**WRITTEN REQUEST A**
From the listing, pull out the lines running from the line with "Task: Expand the 报告 sidebar chevron" to the line with "point(1050,15)", both included, and repeat them unchanged.

**TEXT**
-- -- --
News AMD Addresses Controversy: RDNA 3 Shader Pre-Fetching Works Fine

bit_user · Dec 20, 2022

kerberos_20 said:
text at bottom says 16bit muplied by n, align1 = 16bit, align2 = 32bit, align4 = 64bit, align8 = 128bit

Yes. And what that means is what I said. None of it has anything to do with @Kamen Rider Blade 's thinking that TF32 values are packed in memory.

Kamen Rider Blade · Dec 20, 2022

How many extra operations must you perform every time you convert to & from register just to use TF32?

What about when you have to store the data.

That's extra work / operations just to support TF32 if it's not natively supported in hardware & spec as a native fp type.

bit_user · Dec 20, 2022

Kamen Rider Blade said:
How many extra operations must you perform every time you convert to & from register just to use TF32?

The code sample from the link I posted makes it look like a single instruction converts from FP32 -> TF32. Probably for an entire 32-element Warp.

Kamen Rider Blade said:
What about when you have to store the data.

That same link said there's no inverse conversion instruction, because TF32 are conformant to FP32. That makes it sound like the conversion instruction just rounds off the fractional part and replaces the low-order bits with 0's.

Kamen Rider Blade said:
That's extra work / operations just to support TF32 if it's not natively supported in hardware & spec as a native fp type.

A conversion instruction and the fact that the tensor cores support it means it is supported in the HW, IMO.

Kamen Rider Blade · Dec 20, 2022

bit_user said:
The code sample from the link I posted makes it look like a single instruction converts from FP32 -> TF32. Probably for an entire 32-element Warp.

I wonder how much work goes underneath the instruction to get it to convert.

That same link said there's no inverse conversion instruction, because TF32 are conformant to FP32. That makes it sound like the conversion instruction just rounds off the fractional part and replaces the low-order bits with 0's.

I'm not much into AI, so I don't know if "rounding off the fractional part and replacing the low-order bits with 0's" is 'Ok' to do.

A conversion instruction and the fact that the tensor cores support it means it is supported in the HW, IMO.

In nVIDIA hardware specifically.
It's not part of IEEE 754 though, it's nVIDIA's own variant for their hardware, which has massive marketshare.
So that's fine for them.

But the bigger question is, should there be larger adoptions in terms of the wider Standards Body in the programming / hardware community?

Or is there a alternative solution?

kerberos_20 · Dec 20, 2022

Kamen Rider Blade said:
I wonder how much work goes underneath the instruction to get it to convert.

I'm not much into AI, so I don't know if "rounding off the fractional part and replacing the low-order bits with 0's" is 'Ok' to do.

In nVIDIA hardware specifically.
It's not part of IEEE 754 though, it's nVIDIA's own variant for their hardware, which has massive marketshare.
So that's fine for them.

But the bigger question is, should there be larger adoptions in terms of the wider Standards Body in the programming / hardware community?

Or is there a alternative solution?
-- -- --
[Data records]
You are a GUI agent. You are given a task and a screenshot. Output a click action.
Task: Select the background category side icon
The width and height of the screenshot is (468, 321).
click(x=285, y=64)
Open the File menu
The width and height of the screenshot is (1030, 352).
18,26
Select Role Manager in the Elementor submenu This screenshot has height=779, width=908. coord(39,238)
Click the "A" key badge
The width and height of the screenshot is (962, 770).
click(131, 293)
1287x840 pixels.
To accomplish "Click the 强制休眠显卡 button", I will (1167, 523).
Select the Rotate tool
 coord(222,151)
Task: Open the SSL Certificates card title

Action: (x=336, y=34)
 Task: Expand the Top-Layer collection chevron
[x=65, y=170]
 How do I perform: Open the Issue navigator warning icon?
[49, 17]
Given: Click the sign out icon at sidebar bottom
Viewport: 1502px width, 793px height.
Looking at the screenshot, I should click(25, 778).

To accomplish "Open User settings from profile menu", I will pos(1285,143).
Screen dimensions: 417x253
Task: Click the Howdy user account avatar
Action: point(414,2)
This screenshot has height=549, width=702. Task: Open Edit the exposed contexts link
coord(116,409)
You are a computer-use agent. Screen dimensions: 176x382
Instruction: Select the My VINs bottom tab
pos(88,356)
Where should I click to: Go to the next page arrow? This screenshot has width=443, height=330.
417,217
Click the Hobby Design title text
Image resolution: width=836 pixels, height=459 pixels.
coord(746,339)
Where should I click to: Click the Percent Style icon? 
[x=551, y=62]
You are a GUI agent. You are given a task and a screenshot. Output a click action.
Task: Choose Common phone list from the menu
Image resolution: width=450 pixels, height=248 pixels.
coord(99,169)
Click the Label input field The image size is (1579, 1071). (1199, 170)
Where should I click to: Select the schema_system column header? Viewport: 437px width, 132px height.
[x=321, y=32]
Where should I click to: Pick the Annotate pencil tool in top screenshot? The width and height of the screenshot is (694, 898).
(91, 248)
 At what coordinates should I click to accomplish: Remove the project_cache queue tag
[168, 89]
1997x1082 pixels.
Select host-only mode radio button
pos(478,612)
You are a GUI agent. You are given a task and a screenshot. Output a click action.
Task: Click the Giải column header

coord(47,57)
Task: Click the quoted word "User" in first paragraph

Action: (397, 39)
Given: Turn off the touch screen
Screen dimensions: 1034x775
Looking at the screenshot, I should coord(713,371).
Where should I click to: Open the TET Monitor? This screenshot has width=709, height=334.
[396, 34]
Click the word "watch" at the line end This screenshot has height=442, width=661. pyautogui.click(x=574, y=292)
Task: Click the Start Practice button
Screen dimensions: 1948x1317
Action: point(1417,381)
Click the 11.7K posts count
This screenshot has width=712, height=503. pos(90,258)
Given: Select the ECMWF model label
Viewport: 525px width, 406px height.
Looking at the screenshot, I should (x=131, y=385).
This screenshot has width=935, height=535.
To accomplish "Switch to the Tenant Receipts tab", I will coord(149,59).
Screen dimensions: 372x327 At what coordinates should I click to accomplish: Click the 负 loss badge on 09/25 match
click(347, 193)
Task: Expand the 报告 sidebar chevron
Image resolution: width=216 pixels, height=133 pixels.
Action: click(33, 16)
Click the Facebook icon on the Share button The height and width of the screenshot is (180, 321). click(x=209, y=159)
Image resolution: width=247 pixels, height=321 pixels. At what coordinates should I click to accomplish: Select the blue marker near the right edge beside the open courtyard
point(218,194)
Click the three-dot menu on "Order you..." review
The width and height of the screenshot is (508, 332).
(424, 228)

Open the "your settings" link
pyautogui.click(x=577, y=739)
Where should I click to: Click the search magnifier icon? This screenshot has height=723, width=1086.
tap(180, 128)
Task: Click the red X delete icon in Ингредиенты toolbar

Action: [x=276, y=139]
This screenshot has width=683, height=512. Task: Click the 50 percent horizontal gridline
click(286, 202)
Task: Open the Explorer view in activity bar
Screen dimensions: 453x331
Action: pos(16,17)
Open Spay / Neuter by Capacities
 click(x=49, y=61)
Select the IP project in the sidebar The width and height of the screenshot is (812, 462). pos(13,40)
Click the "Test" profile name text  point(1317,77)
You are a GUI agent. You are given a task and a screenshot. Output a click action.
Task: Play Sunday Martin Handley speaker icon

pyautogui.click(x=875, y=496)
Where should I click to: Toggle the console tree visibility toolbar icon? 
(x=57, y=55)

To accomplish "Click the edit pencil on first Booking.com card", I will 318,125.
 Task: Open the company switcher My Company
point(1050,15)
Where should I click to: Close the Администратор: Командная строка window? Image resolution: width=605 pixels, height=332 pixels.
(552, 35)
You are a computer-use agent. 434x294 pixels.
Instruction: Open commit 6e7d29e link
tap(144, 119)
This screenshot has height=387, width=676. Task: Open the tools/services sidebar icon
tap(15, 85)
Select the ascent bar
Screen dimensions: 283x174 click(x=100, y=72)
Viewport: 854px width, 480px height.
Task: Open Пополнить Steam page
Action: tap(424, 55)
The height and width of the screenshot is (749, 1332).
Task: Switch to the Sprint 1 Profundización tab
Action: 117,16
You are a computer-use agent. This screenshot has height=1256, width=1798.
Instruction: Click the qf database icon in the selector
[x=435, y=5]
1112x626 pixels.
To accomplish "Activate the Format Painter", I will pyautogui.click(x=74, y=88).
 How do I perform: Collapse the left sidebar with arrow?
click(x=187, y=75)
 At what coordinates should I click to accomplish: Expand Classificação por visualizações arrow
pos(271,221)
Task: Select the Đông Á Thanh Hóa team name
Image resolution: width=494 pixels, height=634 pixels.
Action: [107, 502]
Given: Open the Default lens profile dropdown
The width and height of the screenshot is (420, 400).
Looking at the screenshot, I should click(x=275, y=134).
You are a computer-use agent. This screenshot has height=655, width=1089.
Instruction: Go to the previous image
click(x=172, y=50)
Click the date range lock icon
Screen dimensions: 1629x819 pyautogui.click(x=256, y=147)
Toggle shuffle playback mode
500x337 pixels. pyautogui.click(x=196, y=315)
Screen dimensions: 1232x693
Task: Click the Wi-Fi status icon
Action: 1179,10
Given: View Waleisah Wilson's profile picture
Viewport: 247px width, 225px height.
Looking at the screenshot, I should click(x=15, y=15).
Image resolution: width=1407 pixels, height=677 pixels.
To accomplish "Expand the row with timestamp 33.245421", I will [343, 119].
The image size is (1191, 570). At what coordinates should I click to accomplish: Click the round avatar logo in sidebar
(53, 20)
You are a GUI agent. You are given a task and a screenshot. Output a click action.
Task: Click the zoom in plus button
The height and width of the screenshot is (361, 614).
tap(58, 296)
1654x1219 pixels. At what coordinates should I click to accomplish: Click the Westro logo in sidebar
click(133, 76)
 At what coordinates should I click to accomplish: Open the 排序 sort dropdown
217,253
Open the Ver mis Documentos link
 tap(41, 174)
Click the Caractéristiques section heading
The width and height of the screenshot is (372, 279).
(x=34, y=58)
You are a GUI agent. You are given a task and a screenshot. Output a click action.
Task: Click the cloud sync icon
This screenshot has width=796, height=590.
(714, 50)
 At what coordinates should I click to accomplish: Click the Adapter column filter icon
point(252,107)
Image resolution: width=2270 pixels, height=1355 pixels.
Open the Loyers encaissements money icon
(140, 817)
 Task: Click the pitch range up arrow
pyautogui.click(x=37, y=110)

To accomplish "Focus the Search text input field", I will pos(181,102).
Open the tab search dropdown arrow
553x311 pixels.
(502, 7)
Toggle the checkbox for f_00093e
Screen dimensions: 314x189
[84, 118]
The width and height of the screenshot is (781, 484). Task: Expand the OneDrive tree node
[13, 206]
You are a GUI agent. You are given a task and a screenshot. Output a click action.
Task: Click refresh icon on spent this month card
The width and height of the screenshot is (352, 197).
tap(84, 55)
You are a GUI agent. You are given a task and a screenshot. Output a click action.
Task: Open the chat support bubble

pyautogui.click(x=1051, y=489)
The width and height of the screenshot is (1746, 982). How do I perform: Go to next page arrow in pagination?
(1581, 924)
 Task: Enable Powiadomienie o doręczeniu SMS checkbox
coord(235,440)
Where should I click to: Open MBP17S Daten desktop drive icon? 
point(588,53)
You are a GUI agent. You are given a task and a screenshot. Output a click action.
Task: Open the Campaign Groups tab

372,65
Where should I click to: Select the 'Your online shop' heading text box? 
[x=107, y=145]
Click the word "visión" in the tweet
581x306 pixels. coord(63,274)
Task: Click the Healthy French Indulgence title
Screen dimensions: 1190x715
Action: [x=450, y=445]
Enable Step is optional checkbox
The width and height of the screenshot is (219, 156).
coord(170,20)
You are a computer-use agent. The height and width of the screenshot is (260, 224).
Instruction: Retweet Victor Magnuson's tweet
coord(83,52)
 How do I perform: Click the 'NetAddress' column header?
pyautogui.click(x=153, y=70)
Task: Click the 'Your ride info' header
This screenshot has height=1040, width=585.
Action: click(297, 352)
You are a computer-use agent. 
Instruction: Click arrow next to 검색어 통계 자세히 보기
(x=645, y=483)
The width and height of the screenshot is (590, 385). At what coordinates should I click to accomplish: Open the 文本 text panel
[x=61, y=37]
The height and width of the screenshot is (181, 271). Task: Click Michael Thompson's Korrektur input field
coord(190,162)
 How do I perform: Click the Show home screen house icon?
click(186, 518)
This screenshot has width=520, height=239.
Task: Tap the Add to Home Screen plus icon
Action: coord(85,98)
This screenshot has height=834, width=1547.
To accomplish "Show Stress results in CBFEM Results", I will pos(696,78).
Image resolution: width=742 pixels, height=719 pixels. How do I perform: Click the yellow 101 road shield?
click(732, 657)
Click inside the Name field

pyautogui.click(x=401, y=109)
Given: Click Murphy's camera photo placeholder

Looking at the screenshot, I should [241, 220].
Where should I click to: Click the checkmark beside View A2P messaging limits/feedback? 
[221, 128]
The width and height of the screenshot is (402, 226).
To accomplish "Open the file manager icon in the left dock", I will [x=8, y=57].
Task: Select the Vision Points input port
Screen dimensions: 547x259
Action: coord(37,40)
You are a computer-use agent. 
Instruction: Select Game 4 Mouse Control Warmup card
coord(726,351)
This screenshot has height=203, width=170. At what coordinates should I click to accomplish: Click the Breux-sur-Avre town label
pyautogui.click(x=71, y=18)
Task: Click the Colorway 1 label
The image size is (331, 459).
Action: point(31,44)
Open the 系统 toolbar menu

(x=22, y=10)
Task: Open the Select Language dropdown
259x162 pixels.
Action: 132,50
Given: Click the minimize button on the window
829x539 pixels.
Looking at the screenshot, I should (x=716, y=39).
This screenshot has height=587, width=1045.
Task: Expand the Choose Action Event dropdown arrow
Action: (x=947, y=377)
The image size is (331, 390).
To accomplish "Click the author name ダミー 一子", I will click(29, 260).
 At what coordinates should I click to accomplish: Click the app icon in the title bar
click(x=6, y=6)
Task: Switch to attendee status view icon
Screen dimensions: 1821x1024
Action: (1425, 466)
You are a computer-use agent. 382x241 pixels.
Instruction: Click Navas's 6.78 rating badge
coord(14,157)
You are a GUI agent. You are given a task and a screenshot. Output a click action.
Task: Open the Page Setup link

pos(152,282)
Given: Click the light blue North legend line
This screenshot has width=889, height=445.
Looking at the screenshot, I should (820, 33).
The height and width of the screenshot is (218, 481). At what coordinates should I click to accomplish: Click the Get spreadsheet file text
-- -- --
**WRITTEN REQUEST B**
Answer these from the forum thread:
(i) In the text quoted from kerberos_20, what does align4 equal?
(ii) According to bit_user, why is there no inverse conversion instruction?
(iii) Whose own variant does Kamen Rider Blade say TF32 is?

**COMPLETE OUTPUT A**
Task: Expand the 报告 sidebar chevron
Image resolution: width=216 pixels, height=133 pixels.
Action: click(33, 16)
Click the Facebook icon on the Share button The height and width of the screenshot is (180, 321). click(x=209, y=159)
Image resolution: width=247 pixels, height=321 pixels. At what coordinates should I click to accomplish: Select the blue marker near the right edge beside the open courtyard
point(218,194)
Click the three-dot menu on "Order you..." review
The width and height of the screenshot is (508, 332).
(424, 228)

Open the "your settings" link
pyautogui.click(x=577, y=739)
Where should I click to: Click the search magnifier icon? This screenshot has height=723, width=1086.
tap(180, 128)
Task: Click the red X delete icon in Ингредиенты toolbar

Action: [x=276, y=139]
This screenshot has width=683, height=512. Task: Click the 50 percent horizontal gridline
click(286, 202)
Task: Open the Explorer view in activity bar
Screen dimensions: 453x331
Action: pos(16,17)
Open Spay / Neuter by Capacities
 click(x=49, y=61)
Select the IP project in the sidebar The width and height of the screenshot is (812, 462). pos(13,40)
Click the "Test" profile name text  point(1317,77)
You are a GUI agent. You are given a task and a screenshot. Output a click action.
Task: Play Sunday Martin Handley speaker icon

pyautogui.click(x=875, y=496)
Where should I click to: Toggle the console tree visibility toolbar icon? 
(x=57, y=55)

To accomplish "Click the edit pencil on first Booking.com card", I will 318,125.
 Task: Open the company switcher My Company
point(1050,15)

**COMPLETE OUTPUT B**
(i) 64bit
(ii) Because TF32 are conformant to FP32.
(iii) nVIDIA's, for their hardware.